I’m pretty picky about fiction. I tend to read titles that have been recommended to me in some way: friend, podcast, or book club. I’m also a little stingy when it comes to how many stars I give a book on Amazon or Goodreads.
The Hideaway (2017) was a title that kept showing up on my Libby library app as I searched for a new fiction read. I was not familiar with the author, and I had swiped past it a couple times. This month it popped up again, and I took a moment to read the book description. It may have been the intriguing recommendation by Patty Callahan Henry (author of Becoming Mrs. Lewis) cover that pushed me to check out the book:
in the greatest southern traditions of storytelling.”
The Hideaway is a story with dual timelines, one in the present and the other beginning in 1960. I enjoy dual timelines, but it’s not always well done. In The Hideaway, it is masterfully well done.
One timeline tells the reader about Sara, the owner of “Bits & Pieces” in New Orleans. She loves her life as it is: staying busy with her shop, refinishing old furniture, and redecorating projects. She doesn’t realize that anything is missing in her life until her grandmother dies unexpectantly. She is called back to Sweet Bay, her hometown, and all its memories she left permanently. Or so she thought.
Sara assumes her time in Sweet Bay, Alabama, will only be long enough to take care of the funeral and other necessary duties. Instead, she winds up with an unexpected inheritance, but with a charge from her grandmother, stated in the will. Now Sara begins the real journey, with an old house and discoveries about her grandmother’s past that she never knew.
Once from high society and married into an influential family, Mags became an eccentric character who was well-loved in her community. She is the owner of The Hideaway, formerly a bed and breakfast, now a community-dwelling with two other couples who never left from their stay. Mags reveals from her perspective what events transpired in her life that got her to The Hideaway in 1960 and why she decided to stay.

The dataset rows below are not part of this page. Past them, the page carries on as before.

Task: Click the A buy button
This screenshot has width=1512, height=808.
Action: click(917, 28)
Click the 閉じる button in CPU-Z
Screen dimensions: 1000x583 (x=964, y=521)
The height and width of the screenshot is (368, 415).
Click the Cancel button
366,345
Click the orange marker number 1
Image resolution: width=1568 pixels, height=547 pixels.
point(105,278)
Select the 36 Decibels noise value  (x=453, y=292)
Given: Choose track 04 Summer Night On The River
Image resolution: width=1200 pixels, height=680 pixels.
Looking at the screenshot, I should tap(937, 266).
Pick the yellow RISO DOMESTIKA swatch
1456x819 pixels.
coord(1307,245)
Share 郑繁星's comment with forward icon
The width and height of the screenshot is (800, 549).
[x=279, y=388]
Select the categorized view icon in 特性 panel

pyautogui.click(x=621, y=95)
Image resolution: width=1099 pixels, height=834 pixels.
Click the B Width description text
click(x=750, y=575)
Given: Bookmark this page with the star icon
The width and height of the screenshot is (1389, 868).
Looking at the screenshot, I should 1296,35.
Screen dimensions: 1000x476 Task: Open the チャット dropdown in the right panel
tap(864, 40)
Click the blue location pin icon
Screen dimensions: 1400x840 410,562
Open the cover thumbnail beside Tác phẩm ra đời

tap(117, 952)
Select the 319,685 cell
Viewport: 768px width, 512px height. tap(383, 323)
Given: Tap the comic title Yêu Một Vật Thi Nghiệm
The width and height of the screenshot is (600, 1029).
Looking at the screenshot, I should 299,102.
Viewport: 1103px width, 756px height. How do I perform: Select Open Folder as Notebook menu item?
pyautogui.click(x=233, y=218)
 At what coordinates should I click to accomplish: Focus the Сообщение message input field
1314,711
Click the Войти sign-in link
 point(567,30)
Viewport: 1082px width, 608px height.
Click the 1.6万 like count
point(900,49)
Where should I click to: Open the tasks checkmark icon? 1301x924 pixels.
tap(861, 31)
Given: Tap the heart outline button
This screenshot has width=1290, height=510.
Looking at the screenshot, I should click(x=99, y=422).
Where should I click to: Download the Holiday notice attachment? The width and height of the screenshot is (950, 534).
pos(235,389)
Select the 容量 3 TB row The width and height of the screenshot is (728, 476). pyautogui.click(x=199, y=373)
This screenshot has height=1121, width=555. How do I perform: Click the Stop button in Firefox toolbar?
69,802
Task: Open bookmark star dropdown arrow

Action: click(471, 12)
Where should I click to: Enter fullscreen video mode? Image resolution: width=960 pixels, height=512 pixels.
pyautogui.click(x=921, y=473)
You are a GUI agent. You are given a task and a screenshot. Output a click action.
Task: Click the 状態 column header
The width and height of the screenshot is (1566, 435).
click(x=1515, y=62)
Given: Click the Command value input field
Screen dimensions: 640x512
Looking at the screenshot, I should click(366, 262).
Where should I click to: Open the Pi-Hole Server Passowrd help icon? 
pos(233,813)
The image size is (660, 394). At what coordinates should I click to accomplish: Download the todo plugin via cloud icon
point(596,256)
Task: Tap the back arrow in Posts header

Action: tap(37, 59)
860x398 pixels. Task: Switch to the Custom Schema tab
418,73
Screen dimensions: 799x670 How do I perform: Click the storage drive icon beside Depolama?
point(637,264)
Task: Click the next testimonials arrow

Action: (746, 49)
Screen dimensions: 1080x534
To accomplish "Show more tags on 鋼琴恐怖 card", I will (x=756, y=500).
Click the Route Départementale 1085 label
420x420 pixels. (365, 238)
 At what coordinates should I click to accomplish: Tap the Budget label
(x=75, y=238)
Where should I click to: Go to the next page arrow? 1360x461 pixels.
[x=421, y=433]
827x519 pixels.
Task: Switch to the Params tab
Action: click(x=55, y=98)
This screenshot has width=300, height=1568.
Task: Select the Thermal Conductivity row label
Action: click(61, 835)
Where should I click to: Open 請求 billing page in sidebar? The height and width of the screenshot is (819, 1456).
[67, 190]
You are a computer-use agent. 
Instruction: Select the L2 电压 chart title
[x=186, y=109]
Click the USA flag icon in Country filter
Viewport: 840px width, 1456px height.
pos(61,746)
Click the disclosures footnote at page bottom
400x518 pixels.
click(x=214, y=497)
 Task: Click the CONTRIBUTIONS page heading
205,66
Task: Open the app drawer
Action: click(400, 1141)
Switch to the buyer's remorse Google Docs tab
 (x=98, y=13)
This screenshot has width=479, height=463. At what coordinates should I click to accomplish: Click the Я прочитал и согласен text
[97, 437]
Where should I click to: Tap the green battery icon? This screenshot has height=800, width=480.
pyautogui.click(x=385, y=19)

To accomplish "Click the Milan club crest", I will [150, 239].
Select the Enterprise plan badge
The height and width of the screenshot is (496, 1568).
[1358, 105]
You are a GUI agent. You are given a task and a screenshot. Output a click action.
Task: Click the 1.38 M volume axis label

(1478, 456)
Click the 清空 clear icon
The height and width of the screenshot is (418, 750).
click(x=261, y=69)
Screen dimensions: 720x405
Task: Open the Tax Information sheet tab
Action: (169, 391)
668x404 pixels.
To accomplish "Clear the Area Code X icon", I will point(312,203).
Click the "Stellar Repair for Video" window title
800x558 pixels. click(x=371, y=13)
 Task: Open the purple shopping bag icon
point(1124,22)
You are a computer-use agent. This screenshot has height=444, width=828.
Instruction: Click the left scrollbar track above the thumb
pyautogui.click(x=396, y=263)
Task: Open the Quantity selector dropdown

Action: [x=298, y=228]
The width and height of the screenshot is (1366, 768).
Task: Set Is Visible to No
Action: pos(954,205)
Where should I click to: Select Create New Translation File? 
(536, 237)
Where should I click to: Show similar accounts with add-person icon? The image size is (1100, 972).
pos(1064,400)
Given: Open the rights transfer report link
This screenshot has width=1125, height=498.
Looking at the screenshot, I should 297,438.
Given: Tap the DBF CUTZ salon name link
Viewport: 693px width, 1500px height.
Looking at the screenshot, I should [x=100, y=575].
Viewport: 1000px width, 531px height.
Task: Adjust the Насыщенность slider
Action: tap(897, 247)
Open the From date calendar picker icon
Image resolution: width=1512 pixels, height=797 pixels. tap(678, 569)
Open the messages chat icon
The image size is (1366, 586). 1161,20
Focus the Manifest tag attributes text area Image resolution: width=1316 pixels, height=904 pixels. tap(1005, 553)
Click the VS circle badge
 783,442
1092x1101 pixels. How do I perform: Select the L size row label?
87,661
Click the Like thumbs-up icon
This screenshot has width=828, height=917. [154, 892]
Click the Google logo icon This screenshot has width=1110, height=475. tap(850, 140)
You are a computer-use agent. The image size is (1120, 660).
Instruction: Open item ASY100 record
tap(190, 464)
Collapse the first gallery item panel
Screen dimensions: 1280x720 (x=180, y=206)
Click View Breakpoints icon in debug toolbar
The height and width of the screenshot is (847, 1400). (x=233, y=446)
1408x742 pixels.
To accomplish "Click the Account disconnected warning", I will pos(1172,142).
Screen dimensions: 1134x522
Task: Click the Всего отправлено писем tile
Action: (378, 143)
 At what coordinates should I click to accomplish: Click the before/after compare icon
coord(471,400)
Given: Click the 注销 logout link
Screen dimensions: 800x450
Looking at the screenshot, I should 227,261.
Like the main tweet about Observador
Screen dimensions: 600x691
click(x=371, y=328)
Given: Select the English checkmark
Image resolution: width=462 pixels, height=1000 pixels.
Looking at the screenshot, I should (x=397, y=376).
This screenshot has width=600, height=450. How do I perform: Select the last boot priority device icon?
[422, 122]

Both characters become strong women, but not necessarily by determination alone. There are hard choices and heartbreaks along their paths in life, which become intertwined in an unexpected way.
Once into the book, it only took me only a couple days to finish. It was hard for me to put down because I wanted to keep reading of Sara’s discoveries about her grandmother’s life that she never anticipated. This book got a 5-star review from me on Goodreads.
The Hideaway would be an excellent book club read, with many details to discuss the two protagonists. (There are book club discussion questions at the back of the book.)